SUPPLIED MATERIAL Block Start

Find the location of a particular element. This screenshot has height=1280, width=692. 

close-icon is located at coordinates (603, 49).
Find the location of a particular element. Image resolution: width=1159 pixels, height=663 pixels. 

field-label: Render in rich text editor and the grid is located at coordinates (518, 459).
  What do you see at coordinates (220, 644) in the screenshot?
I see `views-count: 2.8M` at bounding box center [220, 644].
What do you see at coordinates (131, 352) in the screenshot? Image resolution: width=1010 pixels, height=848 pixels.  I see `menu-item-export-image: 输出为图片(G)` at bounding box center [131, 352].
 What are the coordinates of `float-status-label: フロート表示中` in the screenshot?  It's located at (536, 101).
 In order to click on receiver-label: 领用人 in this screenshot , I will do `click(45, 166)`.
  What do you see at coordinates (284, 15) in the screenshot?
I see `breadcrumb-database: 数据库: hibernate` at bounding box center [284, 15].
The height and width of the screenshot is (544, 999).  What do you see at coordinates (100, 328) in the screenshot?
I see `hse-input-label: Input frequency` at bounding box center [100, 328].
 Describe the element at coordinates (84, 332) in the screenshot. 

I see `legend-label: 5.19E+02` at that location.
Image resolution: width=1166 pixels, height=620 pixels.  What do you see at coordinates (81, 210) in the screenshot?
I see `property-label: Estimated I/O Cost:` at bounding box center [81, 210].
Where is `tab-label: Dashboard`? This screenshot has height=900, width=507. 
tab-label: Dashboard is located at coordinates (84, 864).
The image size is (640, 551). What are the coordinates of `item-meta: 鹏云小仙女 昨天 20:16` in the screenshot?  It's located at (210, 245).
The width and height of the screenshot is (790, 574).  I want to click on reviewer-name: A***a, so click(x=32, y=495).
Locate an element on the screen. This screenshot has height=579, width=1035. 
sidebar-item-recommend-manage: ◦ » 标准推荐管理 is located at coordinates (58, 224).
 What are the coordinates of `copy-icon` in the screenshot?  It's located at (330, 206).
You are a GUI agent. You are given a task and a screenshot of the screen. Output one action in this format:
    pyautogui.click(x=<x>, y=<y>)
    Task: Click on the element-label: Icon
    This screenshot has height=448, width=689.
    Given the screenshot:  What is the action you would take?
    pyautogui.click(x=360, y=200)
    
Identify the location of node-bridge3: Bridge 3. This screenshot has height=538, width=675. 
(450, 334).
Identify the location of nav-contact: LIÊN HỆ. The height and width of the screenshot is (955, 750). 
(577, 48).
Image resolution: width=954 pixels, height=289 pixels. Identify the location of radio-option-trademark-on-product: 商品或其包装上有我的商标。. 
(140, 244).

SUPPLIED MATERIAL Block End

TASK STATEMENT:
Rewrite the rows above as a JSON list of strings with one string per line, leaving out blank lines.

WRITTEN ANSWER:
[
  "Find the location of a particular element. This screenshot has height=1280, width=692. ",
  "close-icon is located at coordinates (603, 49).",
  "Find the location of a particular element. Image resolution: width=1159 pixels, height=663 pixels. ",
  "field-label: Render in rich text editor and the grid is located at coordinates (518, 459).",
  "  What do you see at coordinates (220, 644) in the screenshot?",
  "I see `views-count: 2.8M` at bounding box center [220, 644].",
  "What do you see at coordinates (131, 352) in the screenshot? Image resolution: width=1010 pixels, height=848 pixels.  I see `menu-item-export-image: 输出为图片(G)` at bounding box center [131, 352].",
  " What are the coordinates of `float-status-label: フロート表示中` in the screenshot?  It's located at (536, 101).",
  " In order to click on receiver-label: 领用人 in this screenshot , I will do `click(45, 166)`.",
  "  What do you see at coordinates (284, 15) in the screenshot?",
  "I see `breadcrumb-database: 数据库: hibernate` at bounding box center [284, 15].",
  "The height and width of the screenshot is (544, 999).  What do you see at coordinates (100, 328) in the screenshot?",
  "I see `hse-input-label: Input frequency` at bounding box center [100, 328].",
  " Describe the element at coordinates (84, 332) in the screenshot. ",
  "I see `legend-label: 5.19E+02` at that location.",
  "Image resolution: width=1166 pixels, height=620 pixels.  What do you see at coordinates (81, 210) in the screenshot?",
  "I see `property-label: Estimated I/O Cost:` at bounding box center [81, 210].",
  "Where is `tab-label: Dashboard`? This screenshot has height=900, width=507. ",
  "tab-label: Dashboard is located at coordinates (84, 864).",
  "The image size is (640, 551). What are the coordinates of `item-meta: 鹏云小仙女 昨天 20:16` in the screenshot?  It's located at (210, 245).",
  "The width and height of the screenshot is (790, 574).  I want to click on reviewer-name: A***a, so click(x=32, y=495).",
  "Locate an element on the screen. This screenshot has height=579, width=1035. ",
  "sidebar-item-recommend-manage: ◦ » 标准推荐管理 is located at coordinates (58, 224).",
  " What are the coordinates of `copy-icon` in the screenshot?  It's located at (330, 206).",
  "You are a GUI agent. You are given a task and a screenshot of the screen. Output one action in this format:",
  "    pyautogui.click(x=<x>, y=<y>)",
  "    Task: Click on the element-label: Icon",
  "    This screenshot has height=448, width=689.",
  "    Given the screenshot:  What is the action you would take?",
  "    pyautogui.click(x=360, y=200)",
  "Identify the location of node-bridge3: Bridge 3. This screenshot has height=538, width=675. ",
  "(450, 334).",
  "Identify the location of nav-contact: LIÊN HỆ. The height and width of the screenshot is (955, 750). ",
  "(577, 48).",
  "Image resolution: width=954 pixels, height=289 pixels. Identify the location of radio-option-trademark-on-product: 商品或其包装上有我的商标。. ",
  "(140, 244)."
]